Today, the number of high-tech companies and workers in Minnesota is greater than ever, and they stretch across the state. But the decline of the companies that anchored the supercomputing era has masked to a degree the emergence of a bigger, more diverse tech industry.
Old warehouses in downtown Minneapolis and St. Paul are filled with smaller tech firms. On the former trading floor of the Minneapolis Grain Exchange, dozens of freelance software writers and app designers share a co-working space called CoCo. Meanwhile, bigger tech firms fill suburban office parks from Arden Hills to Eden Prairie.
Jeff Liebl noticed the change when he moved back to the area from Silicon Valley last year. Liebl, the chief marketing officer at Minnetonka-based Digi International, started his career two decades ago at a supercomputing consulting firm in the Foshay Tower in downtown Minneapolis.
"The local industry has moved way beyond that time," Liebl said.

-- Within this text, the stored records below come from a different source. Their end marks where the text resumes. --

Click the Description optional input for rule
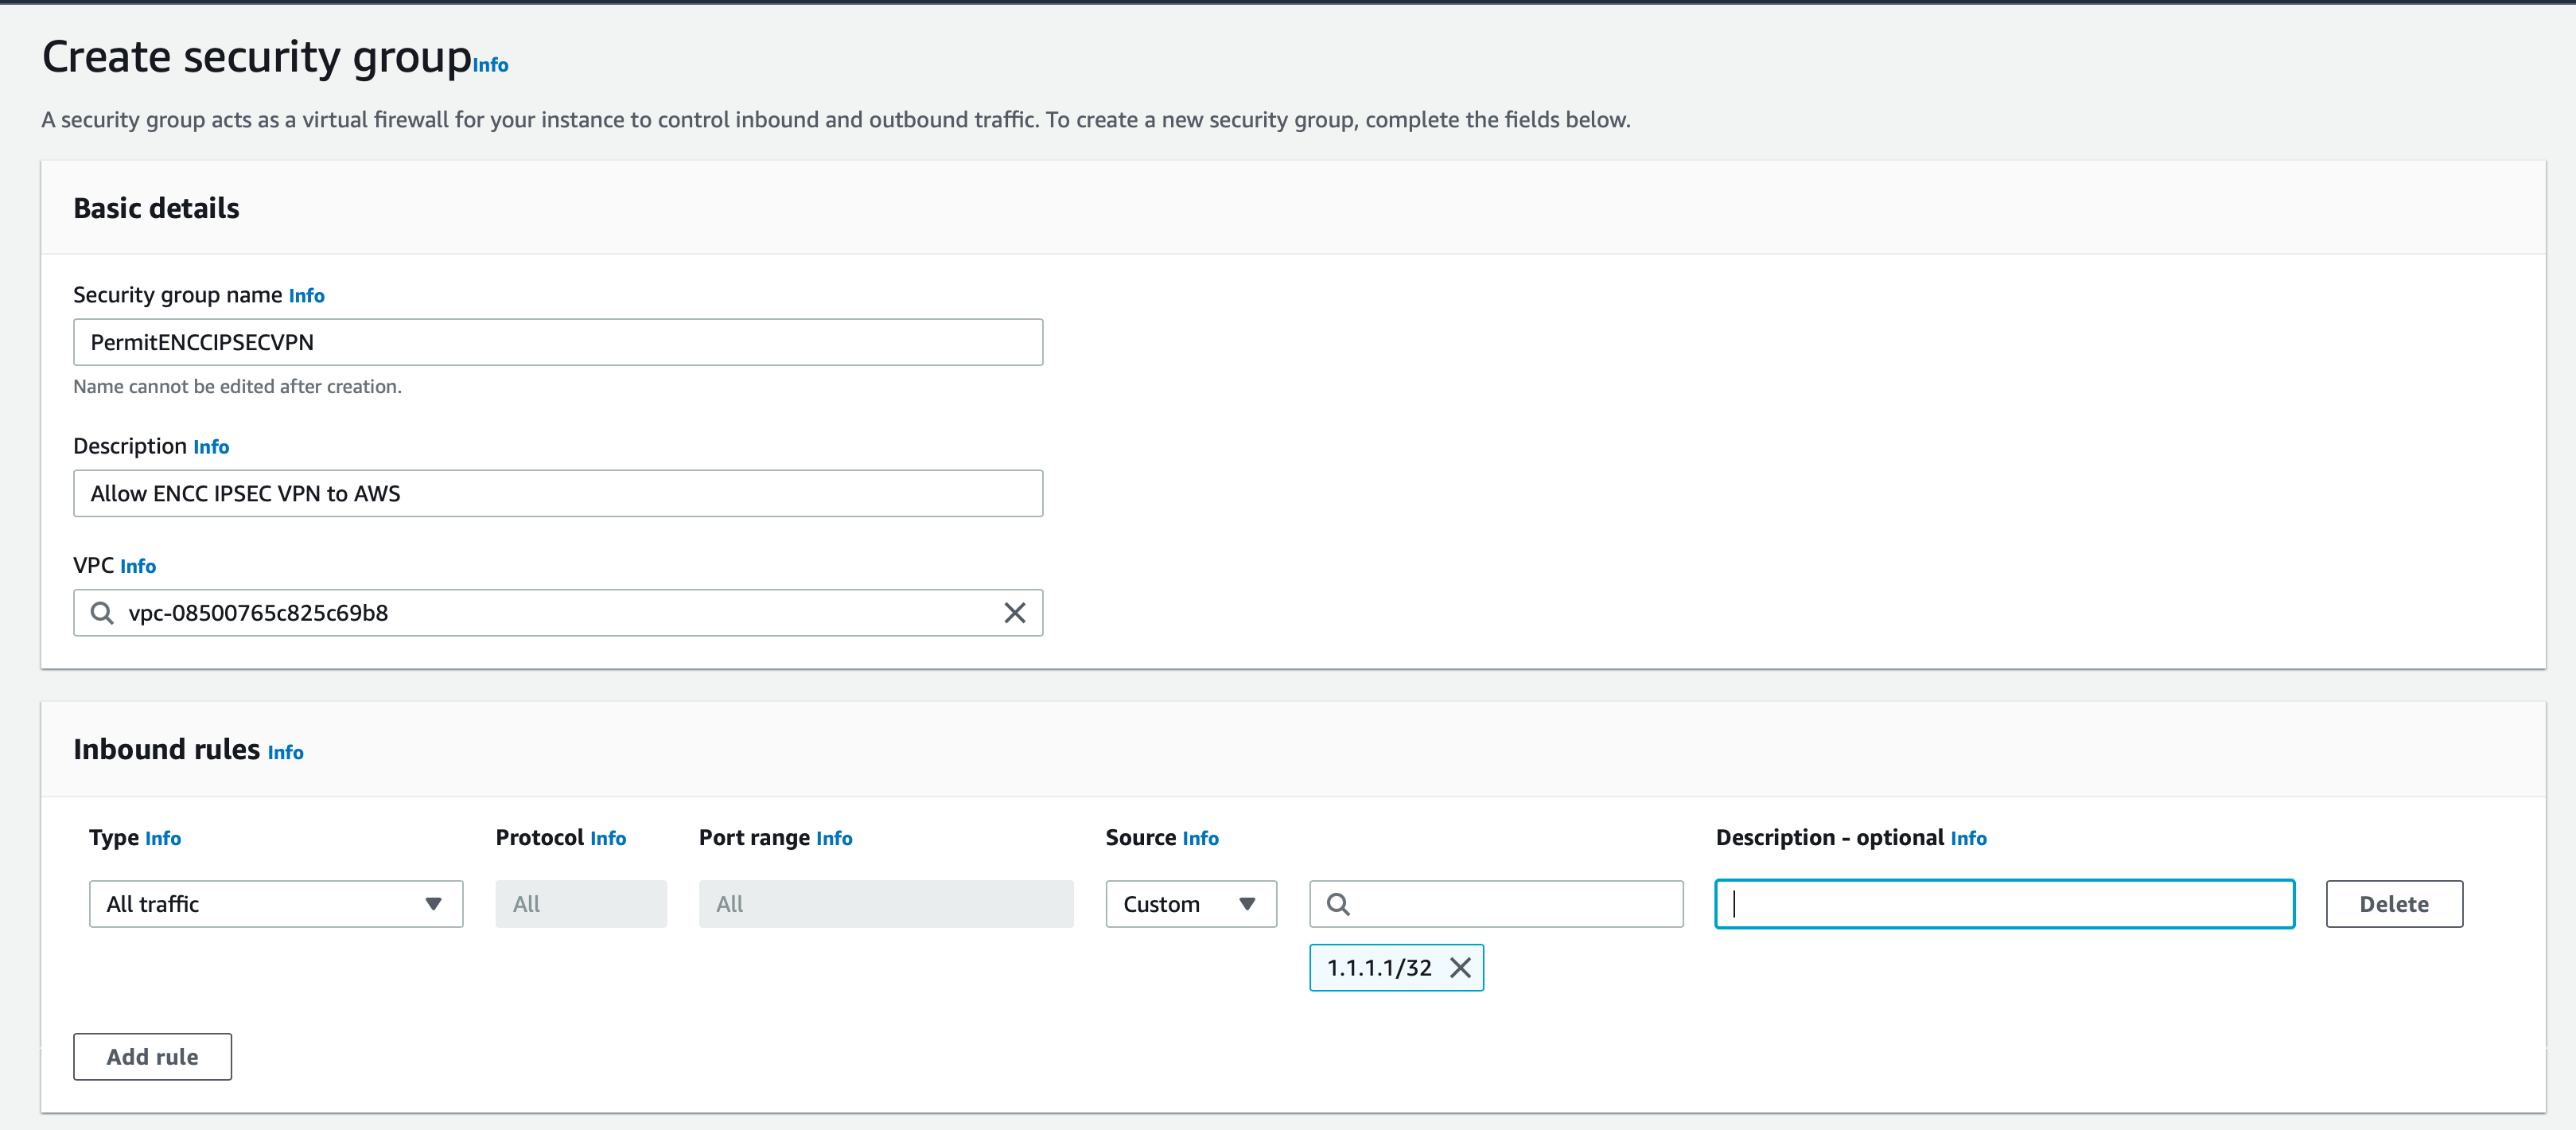The image size is (2576, 1130). point(2004,903)

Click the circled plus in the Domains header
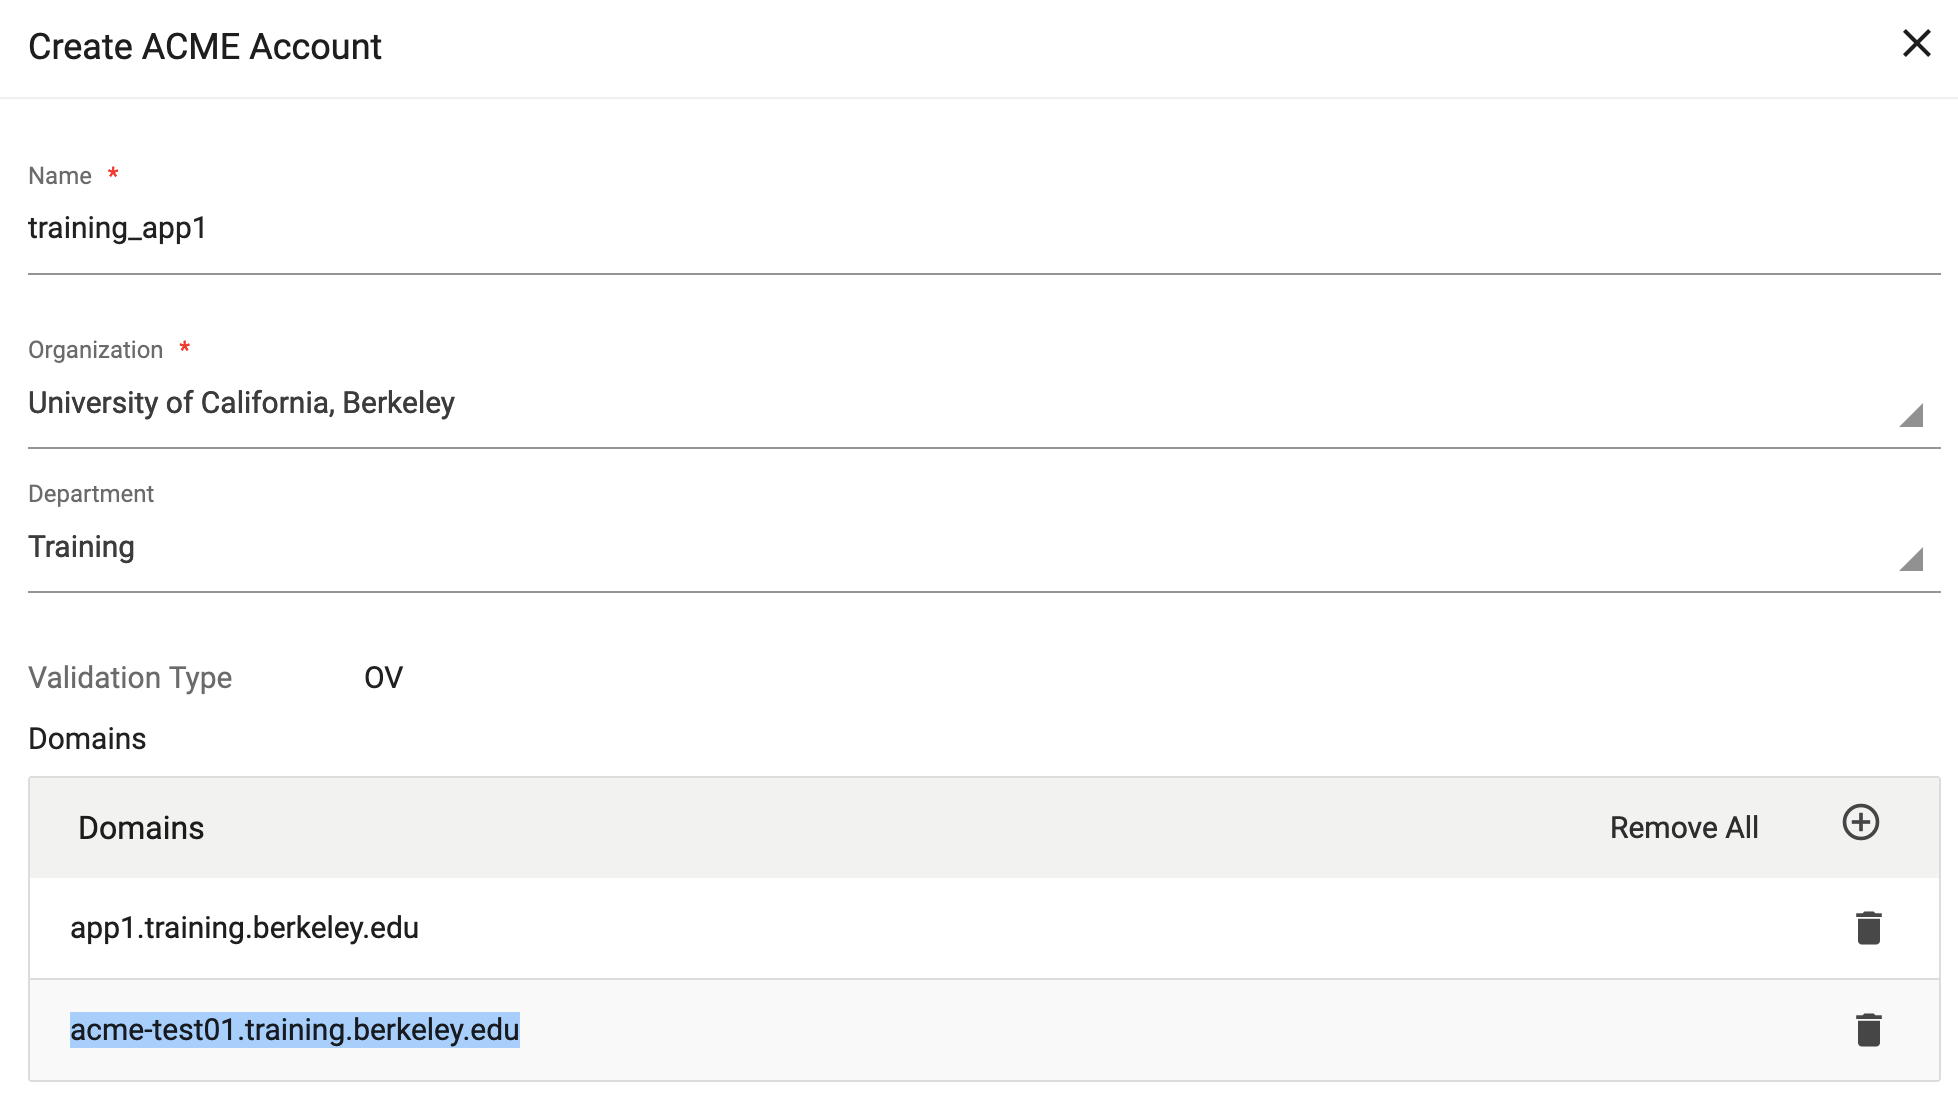coord(1860,824)
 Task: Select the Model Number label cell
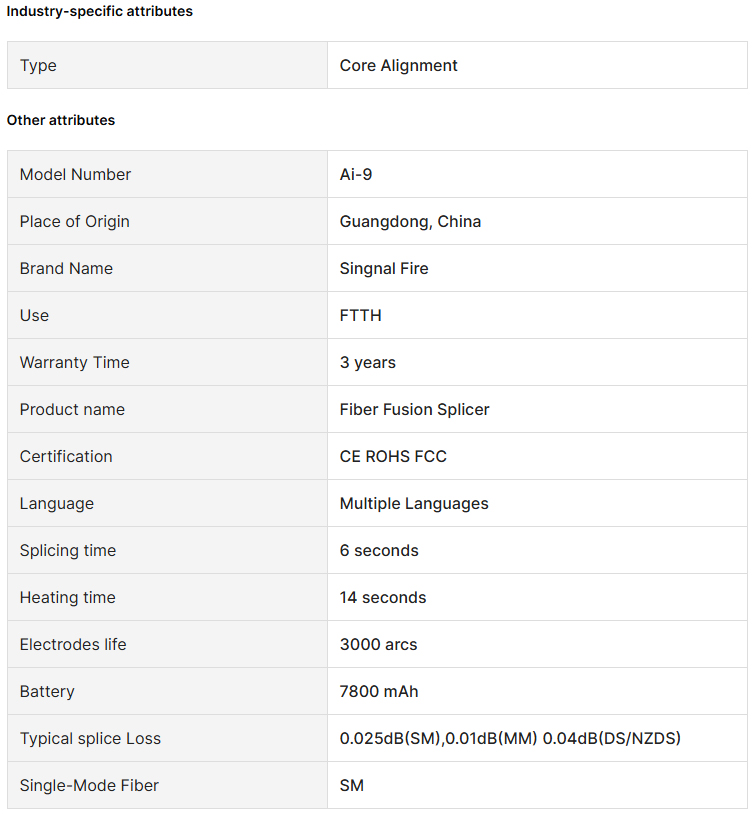click(x=167, y=175)
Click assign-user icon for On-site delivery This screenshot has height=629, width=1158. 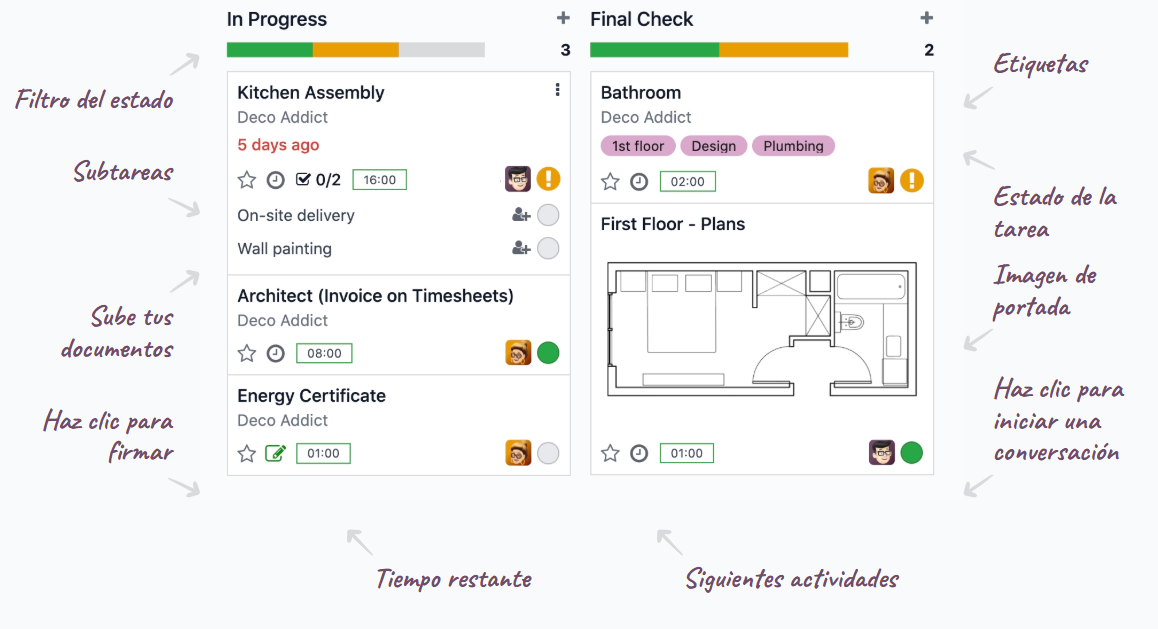coord(520,215)
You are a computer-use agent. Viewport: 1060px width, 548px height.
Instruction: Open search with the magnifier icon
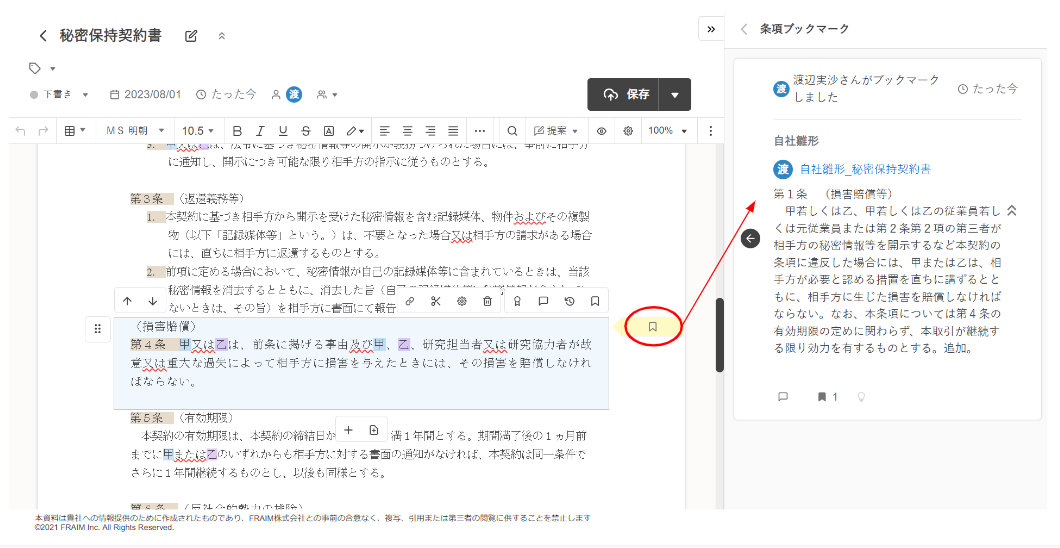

The scope of Minnesota's high-tech scene is visible in two events this week. In Rochester, Mayo Clinic is hosting its annual conference on health technology, drawing executives from some of the biggest tech companies around the world. Separately on Tuesday, it will play a role in the one of the biggest events of the year in high-tech anywhere — the unveiling by Apple Inc. of new products, including a health-related app created by Mayo's Rochester-based programmers.
Meanwhile, it's also Twin Cities Startup Week, when new tech companies and investors are holding workshops and social events throughout the metro area to develop their work. The week is anchored Thursday night by the latest MinneDemo, an event routinely attended by several hundred people where local companies show off new products and software in presentations limited to just seven minutes.
Technology has become pervasive, of course, with most large and midsize companies employing their own programmers and networking specialists to customize systems. At the same time, Minnesota's techiness is largely invisible, mentioned far less often than other industries like food, medical devices and financial services when people talk about the state's economy.